Beefy Boxes and Bandwidth Generously Provided by pair Networks
Don't ask to ask, just ask
 
PerlMonks  

grab newest file

by hasimir44 (Sexton)
on Jul 06, 2006 at 22:44 UTC ( [id://559687]=perlquestion: print w/replies, xml ) Need Help??

hasimir44 has asked for the wisdom of the Perl Monks concerning the following question:

Anyone have a suggestion on how to do the following without using the shell?
chomp($report = `ls $path/*B1006* |tail -n 1`);
update: I didn't mention that the *B1006* filenames include timestamps. So, the last one alphabetically always happens to be the newest. My *real* mistake is that I titled this "oldest" instead of "newest". Damn. :)

Replies are listed 'Best First'.
Re: grab oldest file
by Tanktalus (Canon) on Jul 06, 2006 at 22:53 UTC

    a) if it works, why fight it? ;-)

    b) what that does does not match what your subject says. That will give you the last file alphabetically, not the oldest file.

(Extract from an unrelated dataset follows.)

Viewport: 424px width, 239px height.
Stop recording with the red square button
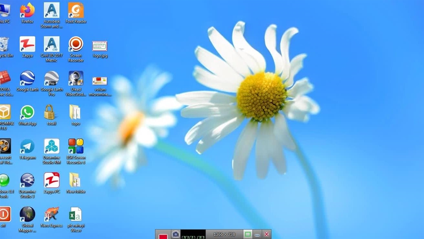pyautogui.click(x=163, y=236)
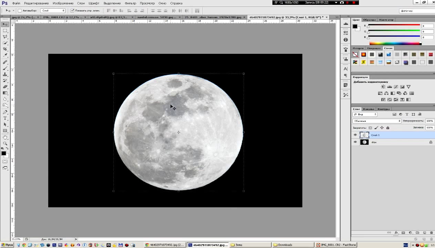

    If you want the same functionality:

    $report = (sort glob "$path/*B1006*")[-1];
    (the sort probably isn't needed, but not all filesystems sort their directories automatically)

    If you actually want the oldest file:

    $report = (sort { -M $a <=> -M $b } glob "$path/*B1006*")[-1]
    (The definition of "oldest" is a bit fuzzy since the info you may want may not be present. This uses modification times - probably close enough.)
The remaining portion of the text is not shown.